WRITTEN TASK A:
Answer these questions about the passage on Lynne Cox, one answer per line with matching labels.
(i) At what age did Lynne Cox begin training hard?
(ii) In what year did she swim the Bering Strait?
(iii) How big were the flying fish she remembers swimming through at night?

DOCUMENT EXTRACT:

In this extraordinary book, the world’s most extraordinary distance swimmer writes about her emotional and spiritual need to swim and about the almost mystical act of swimming itself.

Lynne Cox trained hard from age nine, working with an Olympic coach, swimming five to twelve miles each day in the Pacific. At age eleven, she swam even when hail made the water “like cold tapioca pudding” and was told she would one day swim the English Channel. Four years later—not yet out of high school—she broke the men’s and women’s world records for the Channel swim. In 1987, she swam the Bering Strait from America to the Soviet Union—a feat that, according to Gorbachev, helped diminish tensions between Russia and the United States.

Lynne Cox’s relationship with the water is almost mystical: she describes swimming as flying, and remembers swimming at night through flocks of flying fish the size of mockingbirds, remembers being escorted by a pod of dolphins that came to her off New Zealand.

WRITTEN TASK B: In the entries, rewrite the part that opens with the line containing "Select the データ・オブジェ..." and closes with the line containing "coord(322,5)", substituting "expander arrow" for "dropdown arrow" and leaving everything else unchanged.

GIVEN RECORDS:
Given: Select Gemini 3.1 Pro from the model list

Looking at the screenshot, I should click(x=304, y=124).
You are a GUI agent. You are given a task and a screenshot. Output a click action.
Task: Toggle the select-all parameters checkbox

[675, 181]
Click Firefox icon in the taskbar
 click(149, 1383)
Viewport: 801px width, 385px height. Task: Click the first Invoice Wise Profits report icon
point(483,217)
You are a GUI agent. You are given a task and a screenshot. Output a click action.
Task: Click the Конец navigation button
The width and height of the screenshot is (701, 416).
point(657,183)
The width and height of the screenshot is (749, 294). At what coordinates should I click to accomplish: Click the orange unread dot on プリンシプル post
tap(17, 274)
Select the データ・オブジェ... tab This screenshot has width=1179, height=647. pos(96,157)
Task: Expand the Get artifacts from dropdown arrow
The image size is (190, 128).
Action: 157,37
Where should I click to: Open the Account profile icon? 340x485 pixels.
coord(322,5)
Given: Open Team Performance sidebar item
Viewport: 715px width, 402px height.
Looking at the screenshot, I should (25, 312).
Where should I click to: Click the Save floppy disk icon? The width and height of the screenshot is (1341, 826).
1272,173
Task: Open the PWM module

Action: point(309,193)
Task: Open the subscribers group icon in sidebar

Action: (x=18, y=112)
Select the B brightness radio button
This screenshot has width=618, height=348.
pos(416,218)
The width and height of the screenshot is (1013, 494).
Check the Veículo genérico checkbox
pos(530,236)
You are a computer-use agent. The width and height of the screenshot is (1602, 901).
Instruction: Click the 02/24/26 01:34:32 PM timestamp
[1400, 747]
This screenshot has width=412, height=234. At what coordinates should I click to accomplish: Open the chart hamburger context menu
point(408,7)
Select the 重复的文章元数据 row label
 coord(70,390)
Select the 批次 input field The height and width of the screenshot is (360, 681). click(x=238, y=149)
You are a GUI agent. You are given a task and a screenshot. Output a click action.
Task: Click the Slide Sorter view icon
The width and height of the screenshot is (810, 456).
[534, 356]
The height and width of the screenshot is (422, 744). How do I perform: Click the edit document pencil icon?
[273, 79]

TASK RESULT A:
(i) Nine
(ii) 1987
(iii) The size of mockingbirds

TASK RESULT B:
Select the データ・オブジェ... tab This screenshot has width=1179, height=647. pos(96,157)
Task: Expand the Get artifacts from expander arrow
The image size is (190, 128).
Action: 157,37
Where should I click to: Open the Account profile icon? 340x485 pixels.
coord(322,5)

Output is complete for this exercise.